Got some dead fish? Throw ‘em in the dumpster

Got some dead fish? Throw ‘em in the dumpster

■ STAFF REPORT

Lee County has hired its debris-removal contractor to supplement efforts currently underway by Parks & Recreation employees to clean county beaches affected by the recent red tide fish kill.

Crowder Gulf will begin Thursday morning, concentrating first along county parks and beach accesses on the Sanibel Causeway, Lynn Hall Park to Bowditch Point (on Fort Myers Beach) and Boca Grande.

“Lee County is actively working to clean up the debris along our beaches as a result of the recent red tide bloom,” said Cecil Pendergrass, who is chairman of the Lee Board of County Commissioners and the Tourist Development Council. “I will continue to strongly advocate for water quality improvements by working with our state and federal agencies, pushing for action.”

Parks & Recreation crews now are cleaning parks and boat ramps of the larger fish (not pinfish) each morning.
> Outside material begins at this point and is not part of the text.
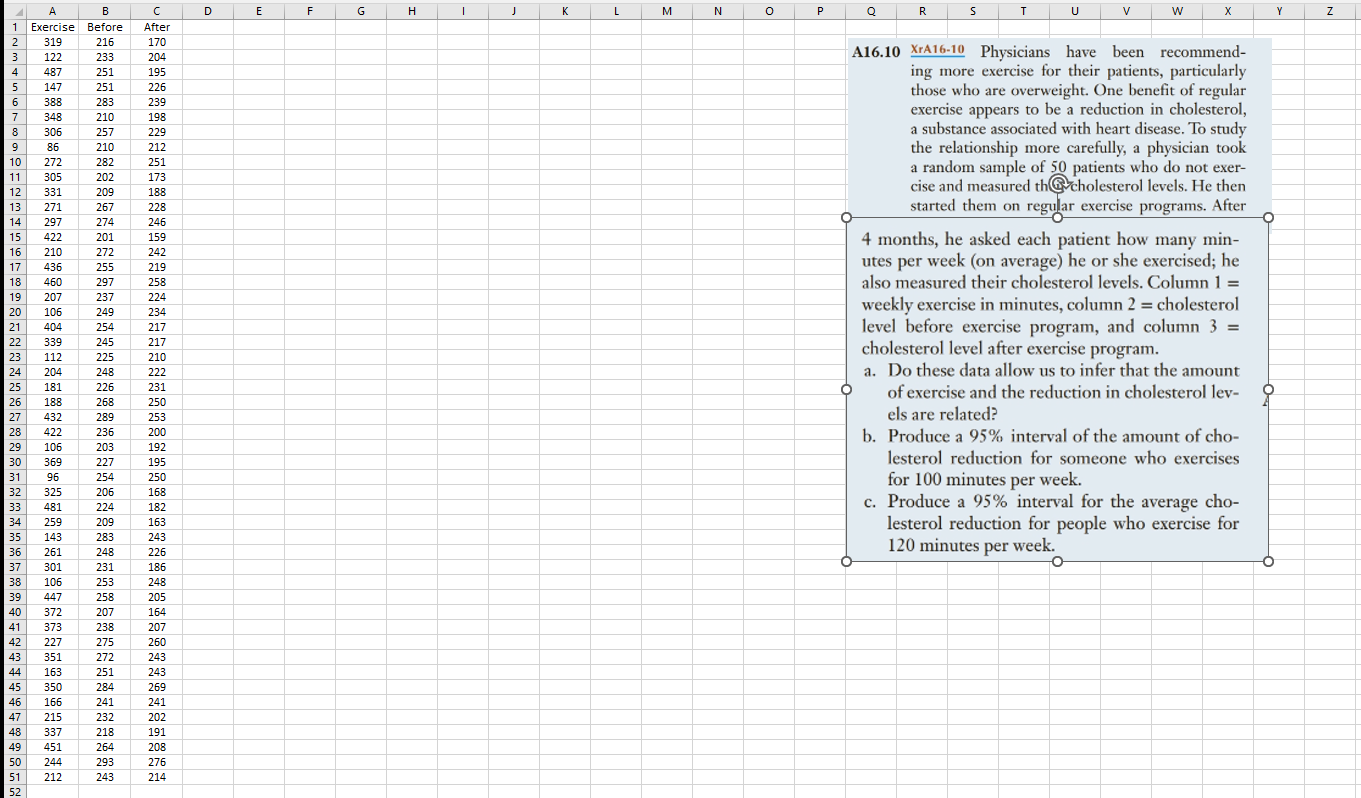This screenshot has width=1361, height=798.
Task: Select row 26 header
Action: click(14, 402)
Crowder Gulf will be supplementing those efforts and also is under contract by the Town of Fort Myers Beach and City of Sanibel.

The County will focus on the most affected county parks and accesses. The County also urges property owners adjacent to beaches to clean their immediate areas and is working on a plan to place dumpsters in key locations where residents can dispose of these fish. People may also pick up fish immediate to their homes and businesses and place them in their normal waste stream by double-bagging them and placing them in their regular trash receptacles, but understand that the hauler will not be able to make additional collections outside of regularly scheduled collection days. The dumpster for Gasparilla Island will be at the 7th Street beach access.
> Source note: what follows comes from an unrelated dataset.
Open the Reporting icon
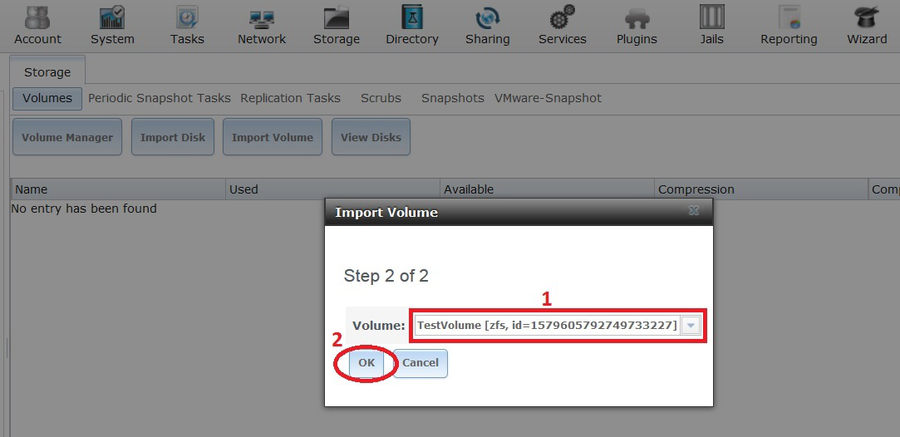 tap(789, 17)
Red tide is a naturally occurring microscopic alga that has been documented along Florida’s Gulf Coast since the 1840s and occurs nearly every year. Blooms, or higher-than-normal concentrations, happen periodically. Blooms typically occur miles offshore and are carried to the shore by winds and currents.

Red tide is a different organism than blue-green algae (cyanobacteria) that have recently bloomed in the Caloosahatchee and St. Lucie river basins.